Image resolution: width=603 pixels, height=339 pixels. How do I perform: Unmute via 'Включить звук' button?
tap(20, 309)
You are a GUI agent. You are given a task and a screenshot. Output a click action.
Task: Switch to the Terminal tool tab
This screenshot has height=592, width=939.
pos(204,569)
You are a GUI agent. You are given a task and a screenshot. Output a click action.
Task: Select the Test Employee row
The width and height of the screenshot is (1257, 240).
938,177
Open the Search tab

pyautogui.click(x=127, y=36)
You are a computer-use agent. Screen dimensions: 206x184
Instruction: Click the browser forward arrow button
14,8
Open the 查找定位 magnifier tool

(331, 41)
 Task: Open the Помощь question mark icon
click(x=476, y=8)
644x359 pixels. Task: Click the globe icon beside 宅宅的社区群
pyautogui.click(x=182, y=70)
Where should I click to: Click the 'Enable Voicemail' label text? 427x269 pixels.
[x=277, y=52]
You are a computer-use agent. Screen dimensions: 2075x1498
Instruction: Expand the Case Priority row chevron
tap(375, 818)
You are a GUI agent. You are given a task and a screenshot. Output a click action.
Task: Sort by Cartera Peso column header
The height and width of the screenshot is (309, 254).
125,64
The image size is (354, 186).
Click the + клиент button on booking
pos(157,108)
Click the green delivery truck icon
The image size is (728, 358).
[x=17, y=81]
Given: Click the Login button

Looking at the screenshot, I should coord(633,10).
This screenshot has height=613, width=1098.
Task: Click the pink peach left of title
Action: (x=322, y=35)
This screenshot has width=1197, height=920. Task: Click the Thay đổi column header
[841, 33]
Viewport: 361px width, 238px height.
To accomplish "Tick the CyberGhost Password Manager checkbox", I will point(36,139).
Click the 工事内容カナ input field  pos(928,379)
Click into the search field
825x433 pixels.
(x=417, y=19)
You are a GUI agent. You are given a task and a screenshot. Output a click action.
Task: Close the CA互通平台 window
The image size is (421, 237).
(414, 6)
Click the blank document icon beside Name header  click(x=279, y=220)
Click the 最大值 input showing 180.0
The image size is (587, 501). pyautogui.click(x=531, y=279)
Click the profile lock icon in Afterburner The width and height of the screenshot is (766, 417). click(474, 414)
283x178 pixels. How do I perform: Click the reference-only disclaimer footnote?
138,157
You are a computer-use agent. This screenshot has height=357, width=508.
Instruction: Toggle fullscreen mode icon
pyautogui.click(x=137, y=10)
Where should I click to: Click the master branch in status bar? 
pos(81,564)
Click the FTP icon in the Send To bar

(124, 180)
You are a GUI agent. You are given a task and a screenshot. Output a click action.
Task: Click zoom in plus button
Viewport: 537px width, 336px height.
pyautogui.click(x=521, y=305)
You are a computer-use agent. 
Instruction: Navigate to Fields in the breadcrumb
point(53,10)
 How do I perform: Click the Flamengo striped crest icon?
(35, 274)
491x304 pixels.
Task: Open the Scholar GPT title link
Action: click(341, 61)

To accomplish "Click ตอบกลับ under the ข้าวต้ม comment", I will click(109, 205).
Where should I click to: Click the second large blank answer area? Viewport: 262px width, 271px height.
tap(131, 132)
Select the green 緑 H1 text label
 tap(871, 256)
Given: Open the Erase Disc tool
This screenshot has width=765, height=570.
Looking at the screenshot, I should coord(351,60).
-*-
In the material above, find each line containing the word "computer" and copy it.

You are a computer-use agent. Screen dimensions: 206x184
You are a computer-use agent. Screen dimensions: 2075x1498
You are a computer-use agent. This screenshot has height=357, width=508.
You are a computer-use agent. 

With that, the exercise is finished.